L'amendement tend à exclure des critères d'appréciation du risque non négligeable de fuite le non-respect des obligations de relevé d'empreintes au titre du règlement Eurodac. Vous souhaitez donc revenir, madame la députée, sur une disposition que le Sénat a introduite dans l'espoir de sanctionner le phénomène préoccupant qu'est la multiplication des refus de prise d'empreintes.
Je tiens à préciser que, contrairement à ce que certains ont pu croire, le Gouvernement n'a naturellement pas demandé cette modification au Sénat.
Le Gouvernement est toutefois défavorable à votre amendement, non parce qu'il serait attaché à cette nouvelle disposition, qu'il n'a pas demandée et dont l'absence dans le texte ne lui aurait donc posé aucun problème, mais parce que, je le rappelle, il est urgent d'adopter ce texte.
En effet, nous faisons face à une forte pression liée aux flux migratoires secondaires internes à l'Union européenne. Ces flux sont nourris par le nombre important de personnes déboutées au sein de l'Union européenne depuis 2015. Elles sont 500 000 en Allemagne, dont 230 000 pour la seule année 2017. Les politiques d'éloignement n'étant pas totalement efficaces, un grand nombre de ces déboutés restent dans l'espace Schengen et sont susceptibles de retenter leur chance en France.
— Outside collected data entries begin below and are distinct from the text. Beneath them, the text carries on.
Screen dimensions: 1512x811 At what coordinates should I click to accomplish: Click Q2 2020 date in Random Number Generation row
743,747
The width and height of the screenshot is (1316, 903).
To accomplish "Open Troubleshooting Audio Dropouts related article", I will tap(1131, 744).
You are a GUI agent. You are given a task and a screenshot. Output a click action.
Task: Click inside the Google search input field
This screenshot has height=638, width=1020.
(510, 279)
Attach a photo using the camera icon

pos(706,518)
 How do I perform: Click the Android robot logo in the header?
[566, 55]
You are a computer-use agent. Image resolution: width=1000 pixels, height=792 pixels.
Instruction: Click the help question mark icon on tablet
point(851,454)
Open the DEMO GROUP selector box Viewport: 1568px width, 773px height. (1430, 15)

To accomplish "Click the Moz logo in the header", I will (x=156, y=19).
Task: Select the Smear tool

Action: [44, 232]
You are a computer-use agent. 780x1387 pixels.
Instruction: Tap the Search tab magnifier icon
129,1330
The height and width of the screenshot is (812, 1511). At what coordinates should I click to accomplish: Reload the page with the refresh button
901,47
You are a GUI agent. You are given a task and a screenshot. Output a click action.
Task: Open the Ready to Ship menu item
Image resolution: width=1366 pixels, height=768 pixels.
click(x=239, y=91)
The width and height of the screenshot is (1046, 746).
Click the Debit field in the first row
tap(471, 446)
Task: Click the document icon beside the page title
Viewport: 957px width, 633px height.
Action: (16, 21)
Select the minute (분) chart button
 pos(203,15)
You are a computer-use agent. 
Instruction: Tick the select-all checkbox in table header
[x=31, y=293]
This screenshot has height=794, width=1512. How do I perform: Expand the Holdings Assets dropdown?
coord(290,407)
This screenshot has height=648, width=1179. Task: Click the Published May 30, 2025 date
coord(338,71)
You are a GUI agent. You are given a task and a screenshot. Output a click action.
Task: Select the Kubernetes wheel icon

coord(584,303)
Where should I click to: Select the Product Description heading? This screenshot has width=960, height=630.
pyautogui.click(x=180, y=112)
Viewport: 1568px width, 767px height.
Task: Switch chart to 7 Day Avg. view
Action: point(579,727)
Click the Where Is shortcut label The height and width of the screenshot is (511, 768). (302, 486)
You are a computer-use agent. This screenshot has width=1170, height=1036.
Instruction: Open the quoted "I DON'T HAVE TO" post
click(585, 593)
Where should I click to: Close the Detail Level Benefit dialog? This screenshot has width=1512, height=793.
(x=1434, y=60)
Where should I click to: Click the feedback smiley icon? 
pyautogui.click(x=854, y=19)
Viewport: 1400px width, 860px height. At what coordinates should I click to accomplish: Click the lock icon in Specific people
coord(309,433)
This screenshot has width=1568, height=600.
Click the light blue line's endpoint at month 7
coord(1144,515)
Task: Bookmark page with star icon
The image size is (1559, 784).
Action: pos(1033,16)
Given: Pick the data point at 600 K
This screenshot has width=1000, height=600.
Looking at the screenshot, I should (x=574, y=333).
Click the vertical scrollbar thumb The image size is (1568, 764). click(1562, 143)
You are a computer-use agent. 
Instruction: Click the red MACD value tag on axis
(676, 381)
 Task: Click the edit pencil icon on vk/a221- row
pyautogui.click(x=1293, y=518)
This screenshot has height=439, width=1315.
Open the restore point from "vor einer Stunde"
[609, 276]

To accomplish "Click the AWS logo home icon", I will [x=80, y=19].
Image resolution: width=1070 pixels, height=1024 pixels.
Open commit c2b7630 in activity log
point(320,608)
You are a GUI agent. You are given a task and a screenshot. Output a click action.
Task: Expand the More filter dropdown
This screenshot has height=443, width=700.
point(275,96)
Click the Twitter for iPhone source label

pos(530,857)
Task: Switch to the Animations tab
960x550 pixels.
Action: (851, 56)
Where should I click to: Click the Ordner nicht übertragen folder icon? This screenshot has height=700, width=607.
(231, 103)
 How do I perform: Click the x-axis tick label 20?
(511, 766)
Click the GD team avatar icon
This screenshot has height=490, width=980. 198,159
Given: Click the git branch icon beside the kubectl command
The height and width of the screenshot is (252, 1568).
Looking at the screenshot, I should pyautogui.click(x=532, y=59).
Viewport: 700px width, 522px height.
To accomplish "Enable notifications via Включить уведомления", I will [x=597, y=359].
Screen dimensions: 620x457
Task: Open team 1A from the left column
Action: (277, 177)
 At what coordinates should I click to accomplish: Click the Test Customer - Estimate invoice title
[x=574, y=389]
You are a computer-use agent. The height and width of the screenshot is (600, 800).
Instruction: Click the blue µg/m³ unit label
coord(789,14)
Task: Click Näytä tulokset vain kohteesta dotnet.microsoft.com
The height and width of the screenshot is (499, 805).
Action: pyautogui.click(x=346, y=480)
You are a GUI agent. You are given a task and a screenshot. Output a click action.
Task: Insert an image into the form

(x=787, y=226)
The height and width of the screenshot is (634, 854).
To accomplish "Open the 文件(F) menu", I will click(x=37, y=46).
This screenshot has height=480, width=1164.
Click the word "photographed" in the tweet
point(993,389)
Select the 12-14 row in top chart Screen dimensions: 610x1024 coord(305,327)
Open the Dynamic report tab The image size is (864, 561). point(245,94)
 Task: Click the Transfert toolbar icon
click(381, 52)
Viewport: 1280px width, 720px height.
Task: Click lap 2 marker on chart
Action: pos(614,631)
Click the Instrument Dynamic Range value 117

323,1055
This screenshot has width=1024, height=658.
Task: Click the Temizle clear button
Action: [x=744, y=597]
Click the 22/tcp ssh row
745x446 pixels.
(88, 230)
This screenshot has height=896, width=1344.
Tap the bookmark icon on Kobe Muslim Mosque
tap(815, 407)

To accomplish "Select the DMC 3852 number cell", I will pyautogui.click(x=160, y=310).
Car Dublin n'interdit pas de déposer une nouvelle demande d'asile dans un autre État membre, qui en devient responsable après un certain délai – six mois en principe.
Faute d'application de ce règlement, nous serions amenés à examiner la demande d'asile de personnes déboutées chez nos voisins, ce qui aurait de fortes incidences sur nos dispositifs d'hébergement – même si, vous le savez, nous les avons développés – , nos délais de traitement de la demande d'asile, voire la protection effective des personnes qui ont fui des théâtres de guerre ou des persécutions. Tout cela pour des personnes déboutées ailleurs dans l'Union, notamment en Allemagne – et qui peut soupçonner l'Allemagne de ne pas être suffisamment protectrice ?
Vous me direz que cela résulte d'une imperfection du règlement de Dublin. C'est exact, et c'est la raison pour laquelle la France, sous la conduite du Président de la République, s'est très énergiquement engagée pour la révision de ce règlement. Cette révision doit permettre d'accroître la responsabilité de chaque État pour les demandeurs d'asile qui relèvent de sa compétence, mais aussi d'améliorer les mécanismes de solidarité internes à l'Union européenne, afin de ne pas faire peser toute la charge sur les pays de première entrée. Je vous assure que le Président de la République et l'ensemble du Gouvernement, en particulier le ministre d'État, ministre de l'intérieur, sont déterminés à agir en ce sens.
En attendant, nous ne pouvons pas rester dans la situation actuelle, dans laquelle des flux secondaires viennent engorger nos dispositifs déjà très sollicités, au détriment de la protection des personnes qui en ont le plus besoin. À court terme, l'application effective du système actuel est la seule façon de réagir à cet état de fait. Voilà pourquoi nous avons besoin de pouvoir procéder à ces transferts et, pour cela, de placer les personnes en rétention lorsqu'elles présentent un risque non négligeable de fuite.
C'est cette urgence qui justifie que le Gouvernement vous demande de retirer votre amendement, afin que le texte puisse être adopté très rapidement.